Foolish Devotion

Manorra Lee
Chapter #1

Bab 1

Orang bilang, manusia itu makhluk sosial yang tidak bisa hidup sendiri. Terus, memangnya kenapa kalau terbiasa sendiri?


Manusia seperti aku ini sering dikira tidak ramah, kesepian, tidak bahagia, dan yang paling menyebalkan ... sering disebut aneh, sok misterius. Padahal bisa saja 'kan mereka tutup mata, anggap aku tidak ada. Kenapa harus memilih berbisik dan membicarakan di belakang?


"Merasa cantik karena dikejar-kejar Kevan. Padahal aslinya ... kayak orang dongo."


Dengar? Bahkan aku disalahkan karena sesuatu yang tidak aku inginkan, dan mereka tertawa puas setelah mengucapkan kalimat itu. Aku tidak tahu kenapa Kevan mengejarku seperti orang gila, padahal aku tidak cantik. Dongo, seperti yang mereka katakan.


"Mungkin udah pernah dicicipi, makanya Kevan ketagihan." Mereka terkikik geli, sedangkan aku mengepalkan tangan, menahan diri untuk tidak memukul mulut dua siswi itu.


"Ya kali dicicipi, yang ada Kevan muntah!"


"Muntah gimana? Ketagihan, buktinya ke mana-mana diikutin terus." Siswi itu menunjuk arah pintu masuk menggunakan dagunya.


Aku mengikuti arah pandang mereka. Kevan ada di sana, sedang berbicara dengan beberapa siswi sambil bersandar di dinding tembok kantin.

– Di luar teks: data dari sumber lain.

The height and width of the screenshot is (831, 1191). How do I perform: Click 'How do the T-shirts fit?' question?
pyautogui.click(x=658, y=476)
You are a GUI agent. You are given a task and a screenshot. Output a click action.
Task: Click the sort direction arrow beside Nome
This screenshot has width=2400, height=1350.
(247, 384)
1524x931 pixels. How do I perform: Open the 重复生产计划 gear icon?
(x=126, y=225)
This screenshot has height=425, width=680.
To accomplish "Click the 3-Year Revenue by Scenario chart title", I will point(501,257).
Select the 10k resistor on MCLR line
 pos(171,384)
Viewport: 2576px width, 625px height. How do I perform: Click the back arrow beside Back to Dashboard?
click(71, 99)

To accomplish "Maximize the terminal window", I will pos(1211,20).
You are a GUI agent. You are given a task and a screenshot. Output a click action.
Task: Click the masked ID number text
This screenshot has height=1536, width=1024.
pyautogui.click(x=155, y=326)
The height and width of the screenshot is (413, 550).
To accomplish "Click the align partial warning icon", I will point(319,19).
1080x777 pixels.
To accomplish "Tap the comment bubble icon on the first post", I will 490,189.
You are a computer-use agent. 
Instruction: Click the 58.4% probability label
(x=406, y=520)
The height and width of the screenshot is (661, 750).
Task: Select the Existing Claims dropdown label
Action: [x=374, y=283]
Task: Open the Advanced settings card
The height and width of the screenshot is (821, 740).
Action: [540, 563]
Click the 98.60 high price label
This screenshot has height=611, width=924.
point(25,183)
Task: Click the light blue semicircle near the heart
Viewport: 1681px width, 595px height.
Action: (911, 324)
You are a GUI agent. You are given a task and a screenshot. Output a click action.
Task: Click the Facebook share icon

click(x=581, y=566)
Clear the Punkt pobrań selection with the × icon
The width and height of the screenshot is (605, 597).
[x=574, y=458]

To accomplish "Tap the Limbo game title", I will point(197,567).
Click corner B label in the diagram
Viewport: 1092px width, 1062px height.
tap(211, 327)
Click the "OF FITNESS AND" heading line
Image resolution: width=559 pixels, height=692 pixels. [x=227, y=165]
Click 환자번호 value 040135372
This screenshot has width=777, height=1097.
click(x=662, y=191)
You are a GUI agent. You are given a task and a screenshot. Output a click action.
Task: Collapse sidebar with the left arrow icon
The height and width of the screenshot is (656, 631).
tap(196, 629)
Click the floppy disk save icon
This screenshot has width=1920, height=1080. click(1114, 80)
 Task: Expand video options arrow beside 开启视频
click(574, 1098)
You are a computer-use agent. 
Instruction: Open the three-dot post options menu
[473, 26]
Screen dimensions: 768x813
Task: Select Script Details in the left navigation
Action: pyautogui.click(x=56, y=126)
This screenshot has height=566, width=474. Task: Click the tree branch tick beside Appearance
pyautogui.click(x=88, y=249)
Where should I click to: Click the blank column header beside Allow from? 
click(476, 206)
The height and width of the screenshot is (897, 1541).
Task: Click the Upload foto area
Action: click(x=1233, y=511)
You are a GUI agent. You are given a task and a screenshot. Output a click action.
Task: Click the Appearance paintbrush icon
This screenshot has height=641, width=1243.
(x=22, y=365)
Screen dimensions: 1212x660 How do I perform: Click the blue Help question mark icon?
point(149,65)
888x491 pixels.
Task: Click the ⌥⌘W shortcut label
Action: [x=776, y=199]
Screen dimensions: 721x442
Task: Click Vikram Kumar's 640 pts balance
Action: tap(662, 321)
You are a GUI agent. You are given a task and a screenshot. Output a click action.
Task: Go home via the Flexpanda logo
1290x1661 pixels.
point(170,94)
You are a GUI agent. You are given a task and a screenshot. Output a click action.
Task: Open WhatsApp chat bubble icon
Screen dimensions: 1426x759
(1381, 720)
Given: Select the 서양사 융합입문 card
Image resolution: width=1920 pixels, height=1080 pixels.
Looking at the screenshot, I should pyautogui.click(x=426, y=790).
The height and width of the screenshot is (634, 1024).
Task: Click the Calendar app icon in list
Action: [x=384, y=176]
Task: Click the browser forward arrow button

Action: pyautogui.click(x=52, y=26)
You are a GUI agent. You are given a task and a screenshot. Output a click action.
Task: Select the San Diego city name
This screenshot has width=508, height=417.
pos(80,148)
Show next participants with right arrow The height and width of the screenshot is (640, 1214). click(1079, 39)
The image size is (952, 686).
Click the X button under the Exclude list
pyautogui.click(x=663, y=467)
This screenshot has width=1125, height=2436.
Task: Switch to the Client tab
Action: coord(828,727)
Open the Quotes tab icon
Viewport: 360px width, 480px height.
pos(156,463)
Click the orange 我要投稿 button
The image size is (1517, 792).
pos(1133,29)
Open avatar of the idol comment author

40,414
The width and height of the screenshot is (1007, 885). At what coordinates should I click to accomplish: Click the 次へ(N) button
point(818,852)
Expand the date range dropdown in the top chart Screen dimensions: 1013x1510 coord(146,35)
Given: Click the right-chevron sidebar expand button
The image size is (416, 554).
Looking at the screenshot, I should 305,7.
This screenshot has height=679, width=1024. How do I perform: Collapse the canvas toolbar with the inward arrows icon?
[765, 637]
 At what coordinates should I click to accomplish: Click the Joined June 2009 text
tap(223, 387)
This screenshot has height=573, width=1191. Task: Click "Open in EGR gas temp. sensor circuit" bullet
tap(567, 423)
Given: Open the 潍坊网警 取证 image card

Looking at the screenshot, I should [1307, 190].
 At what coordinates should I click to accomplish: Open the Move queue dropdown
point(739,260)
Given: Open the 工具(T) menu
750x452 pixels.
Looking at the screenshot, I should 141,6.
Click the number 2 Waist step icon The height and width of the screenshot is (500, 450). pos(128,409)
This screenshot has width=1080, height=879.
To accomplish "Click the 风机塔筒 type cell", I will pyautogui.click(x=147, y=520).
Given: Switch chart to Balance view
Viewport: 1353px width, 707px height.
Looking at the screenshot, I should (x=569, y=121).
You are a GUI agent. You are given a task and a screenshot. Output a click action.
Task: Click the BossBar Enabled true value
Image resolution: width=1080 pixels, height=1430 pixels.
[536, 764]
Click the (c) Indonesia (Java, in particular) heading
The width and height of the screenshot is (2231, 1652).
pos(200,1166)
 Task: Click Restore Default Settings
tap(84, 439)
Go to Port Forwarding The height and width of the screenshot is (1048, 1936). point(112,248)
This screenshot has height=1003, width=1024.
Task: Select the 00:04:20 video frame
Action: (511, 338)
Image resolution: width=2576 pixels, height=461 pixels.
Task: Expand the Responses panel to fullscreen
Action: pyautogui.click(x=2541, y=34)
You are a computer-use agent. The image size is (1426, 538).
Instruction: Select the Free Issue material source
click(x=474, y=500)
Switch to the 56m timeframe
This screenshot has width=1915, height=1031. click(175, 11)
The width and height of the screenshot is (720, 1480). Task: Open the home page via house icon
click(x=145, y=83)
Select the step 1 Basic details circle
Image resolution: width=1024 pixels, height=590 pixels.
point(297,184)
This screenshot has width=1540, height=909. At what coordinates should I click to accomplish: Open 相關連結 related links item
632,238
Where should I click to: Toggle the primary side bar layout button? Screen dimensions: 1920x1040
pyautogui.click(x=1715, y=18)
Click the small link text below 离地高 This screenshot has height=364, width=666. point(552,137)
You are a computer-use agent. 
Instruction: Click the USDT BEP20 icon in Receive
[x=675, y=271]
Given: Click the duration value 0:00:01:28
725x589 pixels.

Mereka tampak asik tertawa. Kalau mataku masih normal dan tidak salah melihat, dia seperti beberapa kali melihat ke arahku.


Ah, aku tidak peduli. Dua suap lagi, dan makananku habis. Setelah menenggak habis jus jeruk, aku segera keluar dari kantin, mengabaikan Kevan yang kurasakan sedang melihatku.


"Nad!"


"Nad!"


Aku nyaris berlari ketika suara panggilan dan langkah kaki terdengar jelas dari belakangku. Siapa lagi kalau bukan Kevan yang mengejarku. Aku sudah pernah mengatakan kalau dia mengejarku seperti orang gila, tanpa alasan. Tidak seperti yang dikatakan dua siswi tadi. Sama seperti mereka, aku juga masih mempertanyakan kenapa Kevan tidak berhenti mengejarku, sedangkan aku yakin dia tahu aku sering dinilai aneh.


"Nadira, please! Gue cuma mau ngomong!" teriaknya, lalu meraih tanganku, menggenggamnya sangat erat hingga membuatku terpaksa berhenti. "Dengerin dulu!" sentaknya.


Aku melihatnya, memberikan tatapan nyalang dan menunggunya berbicara. Namun, Kevan tidak langsung berbicara melainkan melepaskan lenganku, lalu mengguyur rambutnya ke belakang disertai helaan napas kasar. Setelah menatapku selama beberapa saat dengan rahang mengetat, dia tertawa sumbang.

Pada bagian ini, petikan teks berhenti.